[Stored data entries]
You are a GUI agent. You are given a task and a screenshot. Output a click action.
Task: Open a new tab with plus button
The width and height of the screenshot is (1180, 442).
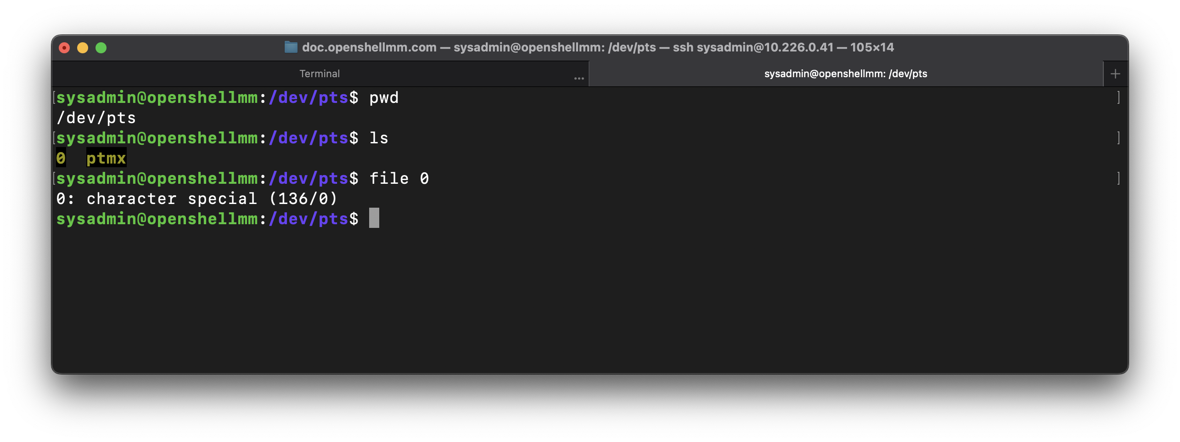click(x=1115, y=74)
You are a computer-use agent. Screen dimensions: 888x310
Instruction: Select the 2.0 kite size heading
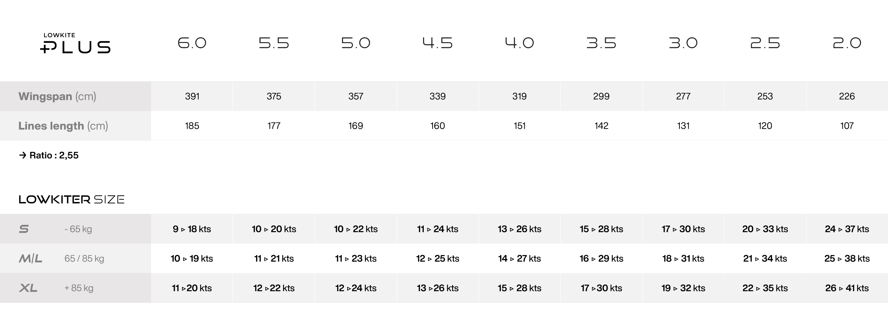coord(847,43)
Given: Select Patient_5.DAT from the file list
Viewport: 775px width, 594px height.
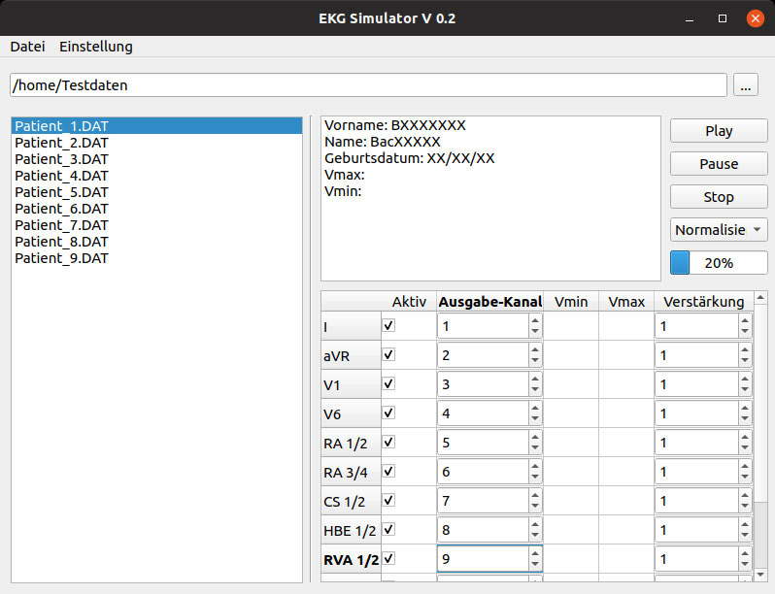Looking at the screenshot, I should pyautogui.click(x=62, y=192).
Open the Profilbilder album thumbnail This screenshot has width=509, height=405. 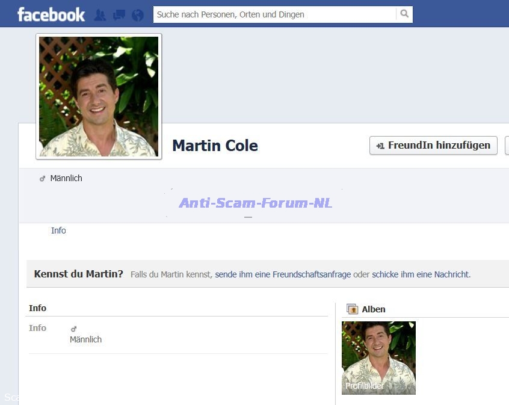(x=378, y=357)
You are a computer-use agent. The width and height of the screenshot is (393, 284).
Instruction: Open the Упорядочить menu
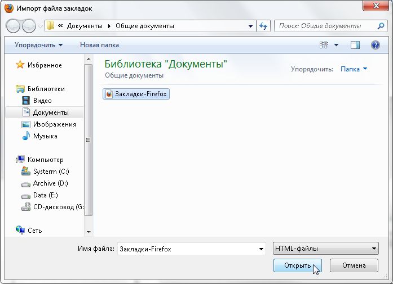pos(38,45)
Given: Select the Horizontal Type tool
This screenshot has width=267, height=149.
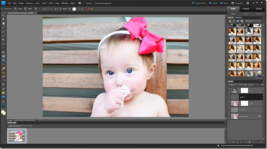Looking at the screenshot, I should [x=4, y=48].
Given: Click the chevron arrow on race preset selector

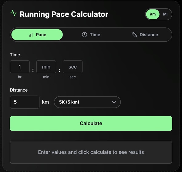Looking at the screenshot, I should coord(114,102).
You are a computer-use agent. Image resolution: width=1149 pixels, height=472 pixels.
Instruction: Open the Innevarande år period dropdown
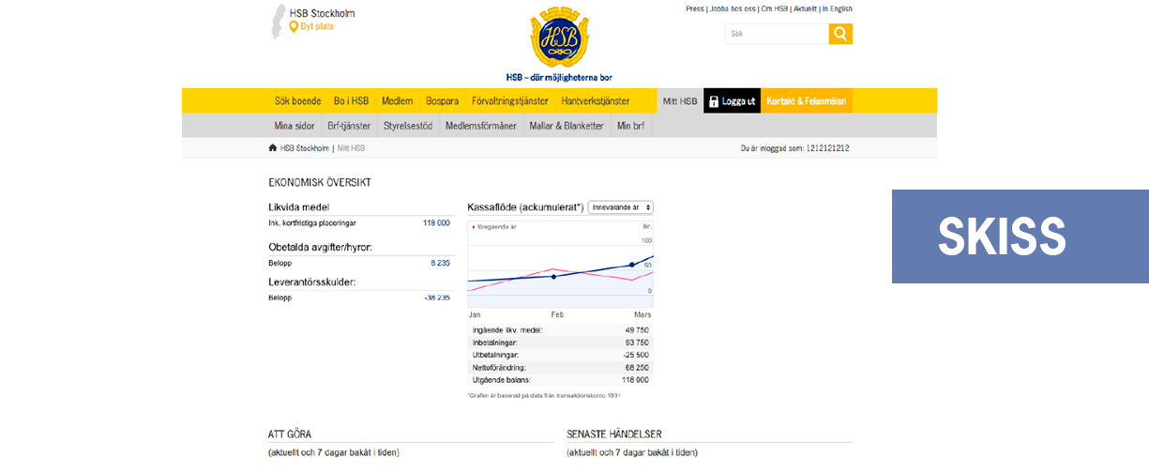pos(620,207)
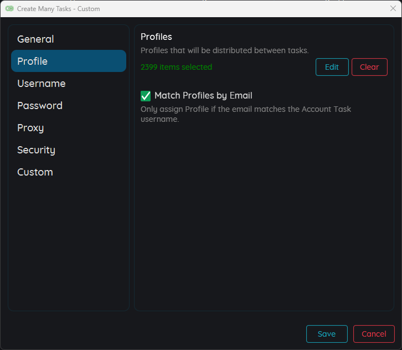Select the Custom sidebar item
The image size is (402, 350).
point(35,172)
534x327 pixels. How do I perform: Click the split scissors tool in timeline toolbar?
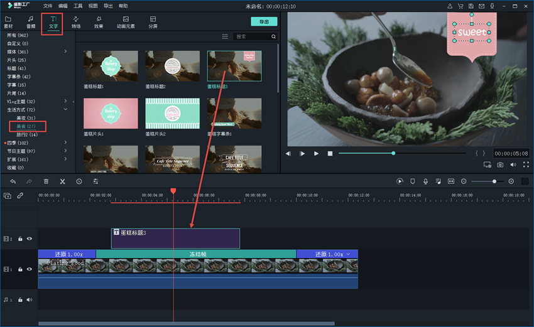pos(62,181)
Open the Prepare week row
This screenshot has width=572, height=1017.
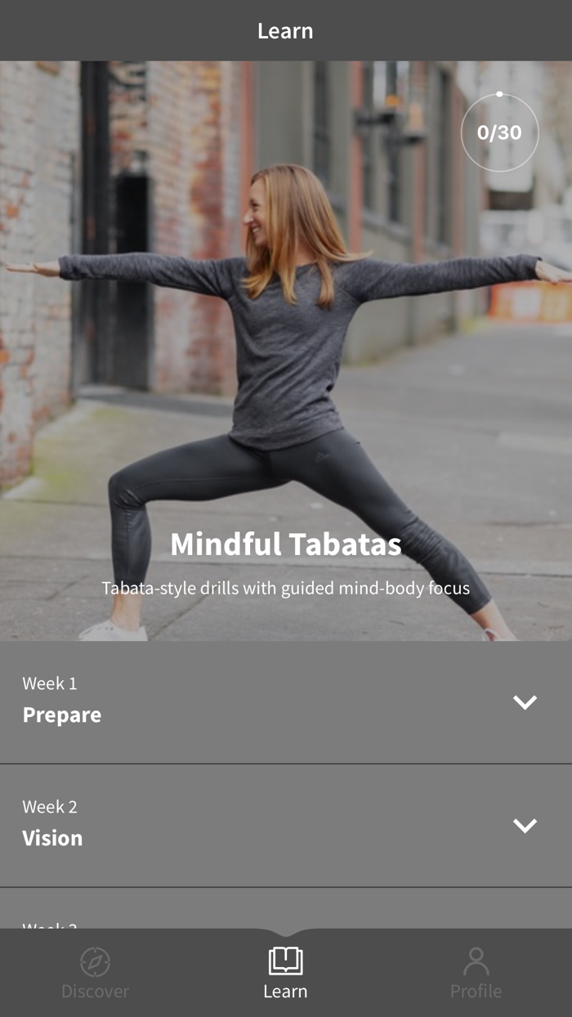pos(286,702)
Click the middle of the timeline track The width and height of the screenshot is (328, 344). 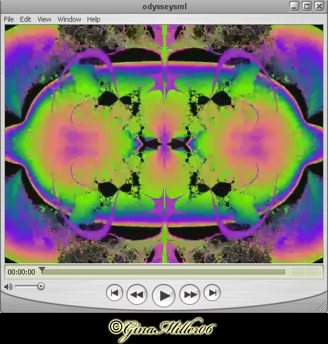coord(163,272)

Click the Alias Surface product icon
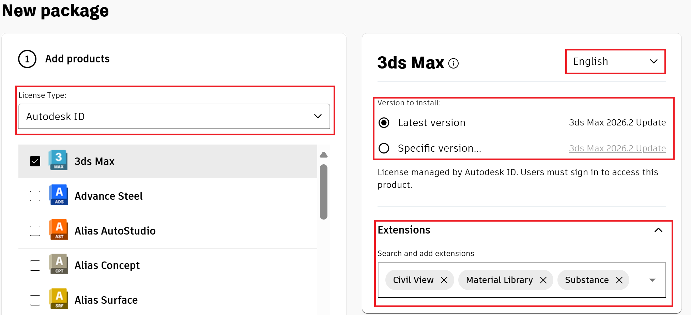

**What needs to be done:** Go through the entries above and pull out each line with "agent" in it.

**Written reply:**
You are a GUI agent. You are given a task and a screenshot. Output a click action.
You are a computer-use agent. Screen dimensions: 888x310
You are a computer-use agent. The width and height of the screenshot is (393, 284).
You are a computer-use agent. Image resolution: width=1149 pixels, height=472 pixels.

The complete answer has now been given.